REQUIRED ACTIONS ->
1. In the comment on the persistence API proposal, what does the writer say should replace the "Go" style of communicating failures?
2. Print the part of the comment on the persistence API proposal that opens with the words containing "What also worries" and closes with "Polaris code base.".

+++ PAGE

As mentioned on the PR, I'm in favor of having concern-oriented APIs
that provide use-case oriented functionality without exposing and
force-pushing persistence implementation details upwards.
The proposed approach requires call sites to deal with the parent-child
and ID-based data modeling specifics. It is therefore not a database
agnostic approach. It also pushes a lot of persistence-only concerns to
call sites.
Instead of pushing persistence implementation specifics up to every call
site, I'd rather prefer use-case oriented APIs.
The approach also still requires implementing multiple non-persistence
use cases *in* each persistence implementation (bootstrap, principal
credentials, tasks, object-storage credential vending, `Resolver`
concerns). There are also a lot of `swich` expressions, which do not
satisfy the "easy evolution" claim, but actually prevent this. IMO the
proposal does not allow to easily add another type.
What also worries me, even with the existing model, is that failures are
communicated in the "Go" style, where each call site has to manually
check the results. This is error prone and should be replaced with both
Java's Optional and/or exceptions.
> Everything still works seamlessly, even with the remote metastore
manager.
I don't see a "*remote* metastore manager" in the Polaris code base.
It's maybe useful information for a particular private implementation,
but I do not think that it's useful information for Apache Polaris.

++++++
+++ DATA RECORDS

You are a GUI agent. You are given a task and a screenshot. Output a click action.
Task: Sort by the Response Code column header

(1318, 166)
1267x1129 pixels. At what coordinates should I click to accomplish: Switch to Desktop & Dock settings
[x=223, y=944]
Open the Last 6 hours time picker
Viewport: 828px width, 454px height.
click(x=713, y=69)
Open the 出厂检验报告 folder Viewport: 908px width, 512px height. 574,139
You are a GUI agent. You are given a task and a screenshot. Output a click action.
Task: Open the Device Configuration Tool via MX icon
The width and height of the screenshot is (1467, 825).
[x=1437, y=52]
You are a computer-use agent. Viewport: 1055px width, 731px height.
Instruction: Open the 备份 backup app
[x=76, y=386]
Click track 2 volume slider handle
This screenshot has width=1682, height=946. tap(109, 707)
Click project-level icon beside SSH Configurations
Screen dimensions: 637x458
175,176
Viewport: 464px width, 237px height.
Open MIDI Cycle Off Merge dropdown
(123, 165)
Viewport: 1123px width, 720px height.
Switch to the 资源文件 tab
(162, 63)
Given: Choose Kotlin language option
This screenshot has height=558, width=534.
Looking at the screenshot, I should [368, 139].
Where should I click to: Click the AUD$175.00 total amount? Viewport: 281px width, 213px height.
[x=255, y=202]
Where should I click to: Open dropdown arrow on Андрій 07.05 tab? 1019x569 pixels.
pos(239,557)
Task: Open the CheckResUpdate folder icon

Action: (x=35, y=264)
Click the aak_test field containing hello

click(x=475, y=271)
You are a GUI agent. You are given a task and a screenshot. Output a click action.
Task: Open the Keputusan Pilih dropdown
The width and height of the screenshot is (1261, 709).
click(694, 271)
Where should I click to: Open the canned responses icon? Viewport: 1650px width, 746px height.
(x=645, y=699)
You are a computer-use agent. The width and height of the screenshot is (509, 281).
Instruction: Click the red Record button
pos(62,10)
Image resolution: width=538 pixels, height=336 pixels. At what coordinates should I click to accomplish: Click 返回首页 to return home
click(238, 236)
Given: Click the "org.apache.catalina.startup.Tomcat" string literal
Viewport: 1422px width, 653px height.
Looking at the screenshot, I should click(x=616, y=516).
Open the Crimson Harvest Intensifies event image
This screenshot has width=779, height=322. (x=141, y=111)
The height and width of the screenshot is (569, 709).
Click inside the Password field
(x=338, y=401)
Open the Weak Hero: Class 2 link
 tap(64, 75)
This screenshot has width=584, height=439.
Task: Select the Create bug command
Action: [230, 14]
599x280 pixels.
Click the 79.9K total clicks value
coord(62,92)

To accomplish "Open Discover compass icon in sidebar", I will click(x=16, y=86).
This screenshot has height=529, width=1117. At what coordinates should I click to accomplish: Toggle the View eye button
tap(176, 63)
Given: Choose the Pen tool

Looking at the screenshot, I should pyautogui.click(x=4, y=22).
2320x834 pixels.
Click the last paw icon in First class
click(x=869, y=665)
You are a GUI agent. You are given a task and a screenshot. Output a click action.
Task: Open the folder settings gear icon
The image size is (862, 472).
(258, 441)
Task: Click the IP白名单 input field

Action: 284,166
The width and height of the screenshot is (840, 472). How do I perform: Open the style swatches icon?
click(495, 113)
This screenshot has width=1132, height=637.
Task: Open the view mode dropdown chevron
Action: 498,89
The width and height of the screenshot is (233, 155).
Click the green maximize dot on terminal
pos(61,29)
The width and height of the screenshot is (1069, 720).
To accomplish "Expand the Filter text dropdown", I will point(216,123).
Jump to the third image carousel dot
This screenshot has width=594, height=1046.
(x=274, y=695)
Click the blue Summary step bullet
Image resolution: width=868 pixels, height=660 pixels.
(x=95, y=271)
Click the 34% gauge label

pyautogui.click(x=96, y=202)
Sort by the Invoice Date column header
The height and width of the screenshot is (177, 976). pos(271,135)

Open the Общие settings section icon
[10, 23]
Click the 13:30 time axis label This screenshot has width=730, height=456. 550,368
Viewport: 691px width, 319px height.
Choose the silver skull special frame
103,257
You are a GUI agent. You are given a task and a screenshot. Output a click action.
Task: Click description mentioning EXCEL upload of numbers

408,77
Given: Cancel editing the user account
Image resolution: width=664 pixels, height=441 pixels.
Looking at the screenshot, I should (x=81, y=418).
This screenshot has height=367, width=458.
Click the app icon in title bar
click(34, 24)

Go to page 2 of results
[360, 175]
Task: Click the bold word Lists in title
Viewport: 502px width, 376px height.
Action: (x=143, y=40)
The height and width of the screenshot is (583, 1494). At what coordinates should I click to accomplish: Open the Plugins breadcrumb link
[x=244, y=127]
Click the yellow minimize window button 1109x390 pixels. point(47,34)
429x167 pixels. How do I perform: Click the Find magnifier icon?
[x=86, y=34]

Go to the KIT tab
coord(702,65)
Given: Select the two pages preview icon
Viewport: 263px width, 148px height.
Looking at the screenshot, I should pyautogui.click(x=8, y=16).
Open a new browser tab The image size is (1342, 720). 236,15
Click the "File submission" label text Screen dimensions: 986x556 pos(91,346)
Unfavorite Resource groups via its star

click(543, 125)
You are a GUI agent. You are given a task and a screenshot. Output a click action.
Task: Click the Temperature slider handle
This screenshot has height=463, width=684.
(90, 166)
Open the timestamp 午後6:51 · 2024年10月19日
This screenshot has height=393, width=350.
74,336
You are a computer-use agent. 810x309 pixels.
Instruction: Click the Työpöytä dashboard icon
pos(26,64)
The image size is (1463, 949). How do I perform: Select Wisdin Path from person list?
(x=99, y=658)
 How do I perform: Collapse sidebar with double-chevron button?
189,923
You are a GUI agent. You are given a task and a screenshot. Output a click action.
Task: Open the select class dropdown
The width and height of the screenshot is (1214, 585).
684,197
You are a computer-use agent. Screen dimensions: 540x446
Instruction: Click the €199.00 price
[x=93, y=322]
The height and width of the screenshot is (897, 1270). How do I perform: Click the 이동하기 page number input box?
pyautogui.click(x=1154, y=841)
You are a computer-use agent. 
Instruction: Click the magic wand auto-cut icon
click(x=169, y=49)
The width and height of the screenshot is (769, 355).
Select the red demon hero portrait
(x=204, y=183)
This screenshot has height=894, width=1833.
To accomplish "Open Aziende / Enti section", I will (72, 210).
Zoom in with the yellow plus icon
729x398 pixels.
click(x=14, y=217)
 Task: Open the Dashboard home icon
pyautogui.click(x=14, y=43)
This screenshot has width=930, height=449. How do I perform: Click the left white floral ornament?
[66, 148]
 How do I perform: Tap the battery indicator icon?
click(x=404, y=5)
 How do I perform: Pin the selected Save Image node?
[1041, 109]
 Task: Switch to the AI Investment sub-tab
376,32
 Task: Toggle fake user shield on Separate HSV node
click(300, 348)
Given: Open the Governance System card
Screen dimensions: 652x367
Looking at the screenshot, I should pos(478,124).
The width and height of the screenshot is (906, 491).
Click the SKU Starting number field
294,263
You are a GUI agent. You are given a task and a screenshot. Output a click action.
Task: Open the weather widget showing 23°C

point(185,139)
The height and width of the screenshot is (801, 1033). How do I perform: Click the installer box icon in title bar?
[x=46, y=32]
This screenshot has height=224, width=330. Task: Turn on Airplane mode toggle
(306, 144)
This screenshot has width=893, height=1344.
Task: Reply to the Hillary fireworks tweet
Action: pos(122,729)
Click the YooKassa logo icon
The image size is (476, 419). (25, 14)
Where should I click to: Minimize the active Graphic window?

++++++

SET OF ANSWERS ->
1. Java's Optional and/or exceptions.

2.
What also worries me, even with the existing model, is that failures are
communicated in the "Go" style, where each call site has to manually
check the results. This is error prone and should be replaced with both
Java's Optional and/or exceptions.
> Everything still works seamlessly, even with the remote metastore
manager.
I don't see a "*remote* metastore manager" in the Polaris code base.